All that is really necessary & now pressing is, by a short Clause, to give to your Circuit & District Courts the Power of appointing Commissioners to take Bail. This will remedy, every Inconvenience now requiring Redress & you may amuse yourselves when you have more Leisure with the other Matters & entitle them Legal Sports. The Circuit Court should have this Power, for civil Causes particularly, & the District Court for Revenue Cases, but in both it may be generally vested. It is hard that a Defendant should be brought down from a Distance merely to give Bail.
As to the Affidavit Business & Endorsement of Prosecutors it will embarrass the US in Prosecutions & Pltffs in civil Causes so as more frequently to defeat Justice in the Pursuit of fair & honest Demands, than to protect Defendants from Oppression.
The 8th. & 9th. Clauses are proper enough & some Things may be picked out of one or two other Clauses, that will not be found wholesome as they are now mixed with morbific Matter.
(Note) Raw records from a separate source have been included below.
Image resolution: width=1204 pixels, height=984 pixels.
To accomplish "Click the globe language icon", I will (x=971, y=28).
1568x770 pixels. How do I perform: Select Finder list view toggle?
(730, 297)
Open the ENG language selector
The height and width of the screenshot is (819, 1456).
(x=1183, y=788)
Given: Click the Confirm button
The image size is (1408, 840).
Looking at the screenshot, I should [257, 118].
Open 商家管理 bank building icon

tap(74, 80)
The 7th. Clause is now & may be productive of great Abuses & Mischiefs. It is happy that it did not pass long enough before Blanchard’s Aeronautic Voyage & Descent.2 For if our Citizen Peasants in the Pine Barrens of Jersey had had Notice of such a Law, they would have supposed the Balloon to be a federal Vehicle laden with Ca. fa’s, fi: fa’s3 & Copies of Judgments against the Bipeds & Fellow Mortals of Jersey, obtained, for ought they knew, by Default, in Georgia or New Hampshire. Blanchard would have stood no more Chance among them than would an Aristocrat or Monarchy Man in the Section of Marseilles at Paris. They would have shot him (not having the Convenience of the Lanterne) not as a Post Master, but a Post Marshall. Forever after, their Fears would be kept alive by Flights of Crows, Wild Geese or Pidgeons, which they would suppose were other aerial Mails, filled with Alias & Pluries4 Castigations. Happy Blanchard! Thy Descent from the Clouds was more fortunate to thee than if it had been from Kings! Forgive my laughing a little on a grave Subject. Hæ Nugæ ad seria ducient.5 Believe me very sincerely and affectionately Yours
RC (DLC). Docketed by JM.
1. On 1 Jan. “a bill to explain an act entitled, ‘An act to establish the Judicial Courts of the United States,’ in respect to taking bail in criminal cases” was presented in the House, which passed it (as amended by the Senate) on 20 Feb. The president approved it on 2 Mar. (Annals of Congress description begins Debates and Proceedings in the Congress of the United States, 1789–1824 (42 vols.; Washington, 1834–56). description ends , 2d Cong., 2d sess., 770, 884; U.S. Statutes at Large description begins The Public Statutes at Large of the United States of America … (17 vols.; Boston, 1848–73). description ends , I, 333–35).
2. On 9 Jan. 1793 Jean-Pierre-François Blanchard made the first balloon ascension in America, taking off from the Washington prison yard in Philadelphia and landing fifteen miles away “eastward of Woodbury” in New Jersey (Dunlap’s Am. Daily Advertiser, 10 Jan. 1793).
3. Capias extendi facias—a writ of execution in English law against debtors to the crown—commanded a sheriff “to ‘take’ or arrest the body, and ‘cause to be extended’ the lands and goods of the debtor.” A writ of fieri facias commanded a sheriff “to levy and make the amount of a judgment” from the debtor’s goods and chattels (Black’s Law Dictionary [5th ed. rev.], pp. 189, 565).
4. Writs issued when “other commands of the court have proved ineffectual” (ibid., pp. 66, 1039).
5. “Hae nugae seria ducent”: “These trifles will bring [that friend] into serious trouble,” Horace, Ars Poetica, line 451 (Horace: Satires, Epistles, and Ars Poetica, Loeb Classical Library [1970 reprint], pp. 486–87).